A key to leading a happy and stable life goes beyond financial independence; it also requires you to be emotionally competent and strong. Emotional independence is significant to boost self-confidence, to have less reliance on others, to reduce stress and promote happiness, to broaden your horizons and is essential for personal improvement and creativity.
Here are 5 tips on raising your child to be emotionally healthy:
1. Never disregard your child’s emotions: be it a positive emotion or a negative.
e.g. “boys don’t cry”, “Strong boys/girls don’t feel scared”, “You are not supposed to get angry at your parents”.
Try to understand why they feel what they feel and explain them pros and cons of their actions, instead of disregarding their emotions. Tell them what can happen if they get too angry or keep crying or shouting, rather them telling them not to do so. Children love reasoning. If you can give them a solid reason for not doing something, they probably won’t do it. But if you want them to comply just because you are their parents, be ready for noncompliance.
It will make them acknowledge their own emotions and take responsibility for their actions.
2. Show them your true emotions: this is as important as the above one.

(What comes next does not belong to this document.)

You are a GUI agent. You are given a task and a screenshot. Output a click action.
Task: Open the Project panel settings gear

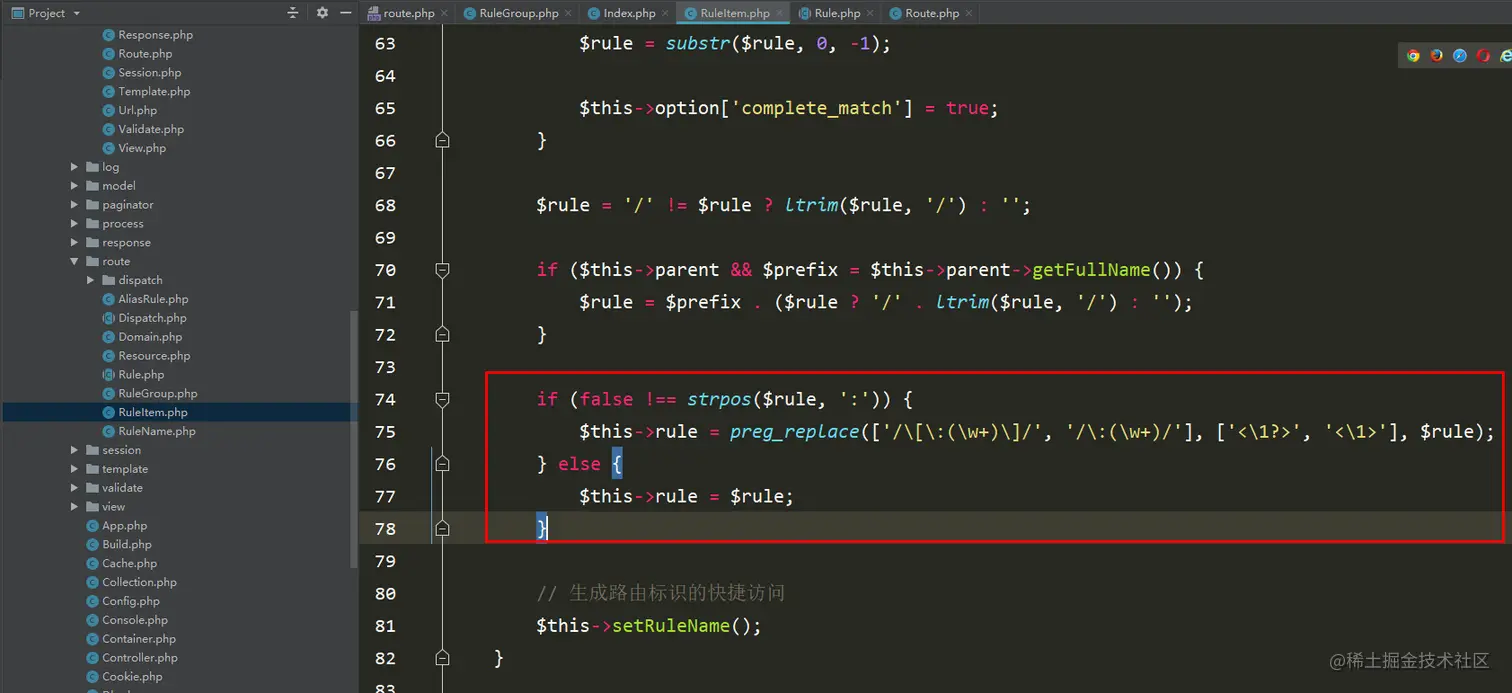[321, 13]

Don’t try to be God in front of your child. Don’t misguide them by playing a superhuman to them. For a long time, they will believe it. They will think that being sad, angry or scared are the signs of weakness. They shouldn’t exhibit them because their parents also don’t display them. Again I am not advocating losing the family decorum and fighting like cats and dogs in front of your child. But do the right thing. Show them your human side and teach them how to deal with issues, rather than hiding them.
They will learn to control their emotions and deal with difficult situations.
3. Give them power:
It’s a duty of the parents to discipline their children. But at times, you also need to empower them to stand their ground. If they don’t want to do something, ask yourself how important it is for you to actually make them do it. Choose your battle. Don’t force them to comply with all your demands. At times hear their argument for not doing something and let them win. If it is vital, then show the authority and make them comply.
It will make your children stand for themselves, which will increase self-value and self-esteem in them.
4. Don’t over protect:
Let them fall, but also, let them know that they have your back. Let them make mistakes and then teach them how to overcome. Prevention is not always better than cure.
They’ll learn to face their fears and will improve on their decision-making skills.
5. Cultivate the habit of reading in your child: I will put this above all.
The way a highly paid jobs give you financial independence, reading makes you emotionally independent.
If you have a choice of cultivating one habit in your child, make them a reader. A person with a book never needs others just to kill the time. They have a book to give them company in their alone time.
By making your child a voracious reader, you are opening a huge platform for them to learn and expand their knowledge; also, you are giving them a hobby of a lifetime which doesn’t require anyone else to participate in and thus making them emotionally less dependent on others for happiness and peace of mind.